"Elastic adaptability" is the emotional paradigm in which one wants to be operating in. Completely agree on that front. Unfortunately, that level of "being" is hard to attain for the average person. The best way is through pain, experience and unconditioing emotional foundations entrapped within old ways of thinking. Once attained, your state of "being" can become more fluid which is exactly how life is.
Sounds a lot like Cold Approach Pickup.
Which, of course, everybody likes to knock as creepy, try-hard, low value--since those are the labels people most fear having attached to their 'identity.' But the thing is, in 'real life' the traumas needed to shake or reshape your core beliefs about yourself are too few and far between--your ego has too much time to reconstruct itself and rationalize any given set of facts to suit its narrative. Meditation can certainly set a solid foundation. Your subconscious mind can be reprogrammed; certain thought processes can be replaced or cut off, etc. And that's a huge start.
But even then, the conscious mind needs
proof. We tend to look toward our environment to tell us who we are. But the problem is, our environments, for the most part, remain generally static. Take, for instance, the first 18 or so years of your life, when neuroplasticity is the highest--you had your home life, which was good or it wasn't; you had school, where you were told you were good or bad based on your grades and you were popular or you weren't. And for most people, they make assumptions based on that feedback, develop whatever necessary coping mechanisms,
and that's who they are.
If those environments were good and you developed useful assumptions about yourself and healthy, effective coping mechanisms, then that's great. But even then that identity can serve as a bit of a trap and what happens when you face
rejection or
pain or
contradictory evidence? If you're going up to strangers and getting
constantly rejected (and you probably will the first couple months, even if you do alright with girls in other contexts), then you will be forced to find things outside of any given set of external feedback on which to base your identity. By subjecting yourself to that type of external unpredictability and chaos, you're forced to detach yourself from everything other than the core of who you are.

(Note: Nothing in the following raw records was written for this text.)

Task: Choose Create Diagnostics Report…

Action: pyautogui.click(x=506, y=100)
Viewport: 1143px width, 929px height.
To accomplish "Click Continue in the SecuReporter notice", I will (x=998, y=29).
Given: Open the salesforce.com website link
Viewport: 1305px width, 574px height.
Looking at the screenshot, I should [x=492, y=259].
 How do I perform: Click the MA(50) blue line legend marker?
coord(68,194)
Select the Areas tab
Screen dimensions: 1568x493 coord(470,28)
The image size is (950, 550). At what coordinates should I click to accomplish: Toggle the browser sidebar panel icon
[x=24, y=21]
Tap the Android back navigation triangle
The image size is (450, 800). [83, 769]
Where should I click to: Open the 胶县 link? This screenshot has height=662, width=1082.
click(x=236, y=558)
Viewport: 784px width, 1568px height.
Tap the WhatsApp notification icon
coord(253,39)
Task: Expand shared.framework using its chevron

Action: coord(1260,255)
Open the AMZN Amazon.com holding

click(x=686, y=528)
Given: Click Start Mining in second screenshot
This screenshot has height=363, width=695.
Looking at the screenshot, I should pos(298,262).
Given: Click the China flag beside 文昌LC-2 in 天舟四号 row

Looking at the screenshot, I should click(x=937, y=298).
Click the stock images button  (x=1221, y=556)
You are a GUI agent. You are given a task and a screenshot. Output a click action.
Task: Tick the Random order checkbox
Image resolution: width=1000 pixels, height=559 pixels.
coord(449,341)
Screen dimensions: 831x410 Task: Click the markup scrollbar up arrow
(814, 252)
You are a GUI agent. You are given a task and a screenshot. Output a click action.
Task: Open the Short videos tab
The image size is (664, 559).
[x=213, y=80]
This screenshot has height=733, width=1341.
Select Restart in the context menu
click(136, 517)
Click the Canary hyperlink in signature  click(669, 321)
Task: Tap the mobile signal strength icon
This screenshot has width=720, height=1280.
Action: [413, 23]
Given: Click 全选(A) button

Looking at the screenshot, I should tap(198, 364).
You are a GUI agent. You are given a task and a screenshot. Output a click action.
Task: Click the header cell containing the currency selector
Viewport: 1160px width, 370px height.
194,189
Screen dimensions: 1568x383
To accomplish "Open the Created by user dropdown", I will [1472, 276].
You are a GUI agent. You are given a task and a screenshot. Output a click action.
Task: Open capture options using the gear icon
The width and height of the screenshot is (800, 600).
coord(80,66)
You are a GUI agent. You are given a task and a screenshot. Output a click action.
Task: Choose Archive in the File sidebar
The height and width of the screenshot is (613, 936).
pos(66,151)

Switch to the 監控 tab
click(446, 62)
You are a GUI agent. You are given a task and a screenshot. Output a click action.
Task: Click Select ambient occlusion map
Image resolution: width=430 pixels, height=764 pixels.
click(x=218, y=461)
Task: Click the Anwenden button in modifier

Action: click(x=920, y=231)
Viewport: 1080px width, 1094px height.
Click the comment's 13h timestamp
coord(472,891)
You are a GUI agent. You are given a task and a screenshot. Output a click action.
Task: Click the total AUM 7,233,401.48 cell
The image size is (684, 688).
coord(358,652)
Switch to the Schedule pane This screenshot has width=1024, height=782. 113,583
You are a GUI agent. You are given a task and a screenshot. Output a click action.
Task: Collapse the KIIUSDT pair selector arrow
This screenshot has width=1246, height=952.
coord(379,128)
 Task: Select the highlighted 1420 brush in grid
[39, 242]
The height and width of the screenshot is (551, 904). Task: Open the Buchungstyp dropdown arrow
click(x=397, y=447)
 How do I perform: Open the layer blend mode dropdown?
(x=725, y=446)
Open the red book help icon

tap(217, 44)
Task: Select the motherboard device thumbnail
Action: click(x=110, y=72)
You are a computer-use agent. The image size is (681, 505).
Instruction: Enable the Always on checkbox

That's super scary and I won't pretend it was all that fun lol (though getting laid a couple times helps), but it's definitely been worth it to me in every facet of my life. And the funny thing is, all those labels--creepy, try-hard, low value--even after gaming in the same city (and it ain't all that big) for over a year, nobody thinks of me that way. My friends are still my friends, my family still loves me, the girls I meet at the end of the night don't care about the handful of girls who rejected me earlier. Nothing really changes. Rejection just strips away all the bullsh1t you use to prop up your ego--and you're left with who you are.